Isso está entregue à bicharada, e só daqui a pelo menos dez,quinze anos é que possivelmente pode melhorar um bocadito. Se pensam o contrário, os meus pêsames. Mentalizem-se: Isso agora só lá vai com militares nas ruas e recolher obrigatório...
Last edited by Britanico on 11 Feb 2010 14:57, edited 1 time in total.
A inveja é uma homenagem que a mediocridade tributa ao mérito
Para cada boca o seu pão.
Para cada braço uma enxada.
Para cada família o seu lar!
Quem disse isto foi um homem odiado. O ditador Salazar!
Dizem que o homem, quando morreu, tinha trinta contos no banco e deixou os cofres cheios de ouro.
Onde é que ele está?
Ah Marquês Marquês!
Quando me reformei, achei que a reforma dava para viver.
Mas se eu ainda por cá andar mais vinte anos, se calhar, nem para uma sopinha vai dar.
Eu sei que é complicado para a maioria das pessoas fazer uma análise da situação do Pais, estando a viver em Portugal com telenovelas e futebol a entrar pela casa adentro. É dificil conhecer a triste situação do Pais, quando a única informação disponível, são telejornais que favorecem ora o Governo ora a oposição, e que só falam de ministros e política de cordel.
Há pessoas que pensam que o sucesso de um país se mede em estádios e centros comerciais. Pensam " Ora, se temos estas auto-estradas e estes centros comerciais, os estrangeiros até devem abrir a boca de espanto com o nosso desenvolvimento"...
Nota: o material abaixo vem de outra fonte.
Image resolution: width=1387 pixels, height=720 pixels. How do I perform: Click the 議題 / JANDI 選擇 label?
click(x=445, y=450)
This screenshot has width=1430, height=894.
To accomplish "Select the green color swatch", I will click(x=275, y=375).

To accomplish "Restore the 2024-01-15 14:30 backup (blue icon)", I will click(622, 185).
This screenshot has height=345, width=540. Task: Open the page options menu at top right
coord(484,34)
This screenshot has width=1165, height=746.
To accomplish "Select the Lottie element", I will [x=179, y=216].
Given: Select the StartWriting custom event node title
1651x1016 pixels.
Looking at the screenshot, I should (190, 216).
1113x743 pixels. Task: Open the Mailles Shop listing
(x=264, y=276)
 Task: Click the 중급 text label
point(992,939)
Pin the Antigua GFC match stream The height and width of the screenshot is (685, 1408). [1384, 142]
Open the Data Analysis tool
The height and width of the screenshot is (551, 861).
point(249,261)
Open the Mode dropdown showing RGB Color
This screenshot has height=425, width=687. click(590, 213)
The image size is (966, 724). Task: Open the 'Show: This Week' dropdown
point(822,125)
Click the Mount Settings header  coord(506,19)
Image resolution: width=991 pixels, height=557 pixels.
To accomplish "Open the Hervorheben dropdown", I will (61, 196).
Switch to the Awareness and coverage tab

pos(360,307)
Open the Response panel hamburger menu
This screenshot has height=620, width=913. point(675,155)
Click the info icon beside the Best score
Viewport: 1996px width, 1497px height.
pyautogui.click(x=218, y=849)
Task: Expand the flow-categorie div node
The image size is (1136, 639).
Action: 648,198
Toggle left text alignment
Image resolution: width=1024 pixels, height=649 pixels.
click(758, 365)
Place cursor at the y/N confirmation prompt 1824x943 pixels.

Para os estrangeiros, Nós não somos um país desenvolvido com auto-estradas e estádios ,centros comerciais ou TGVs. Portugal, é apenas um país que faz parte dos PIGS. ( Portugal, Italy,Greece,Spain). Os países que não conseguem sobreviver sem apoios, e estão sempre em deficit. Se virem no mapa,por coincidencia, são também aqueles que situam nos extremos da Europa, esquecidos e relegados para segundo plano. Todos eles estão com problemas gravíssimos por causa da adesão ao Euro, e agora a "CEE" diz que não é nada com eles, mas sim um problema da zona económica do Euro. Que por sua vez está demasiadamente ocupada a lidar com os seus problemas para prestar atenção a países limítrofes cheios de estádios e centros comerciais.
Estes países endividam-se mais e mais, e cada vez mais, não produzem, não cativam investimento estrangeiro e a factura há-de ter de vir de algum lado. Quando as praias já não seduzirem por cada vez mais haver lugares mais baratos, limpos e seguros por essa Europa fora, como irá ser? Entretenham-se a ver os gatos fedorentos e esqueçam isto tudo. Tá tudo numa boa. Vistam é umas cuecas de ferro...
Last edited by Britanico on 11 Feb 2010 15:19, edited 1 time in total.
A inveja é uma homenagem que a mediocridade tributa ao mérito
Depois dos 'Pigs', Portugal está agora entre os 'Stupid'
‘STUPID’ é a nova sigla que circula nos mercados para referir os países que podem ser afectados por um efeito dominó em caso de falência da Grécia: Espanha, Turquia, Reino Unido, Portugal, Itália e Dubai.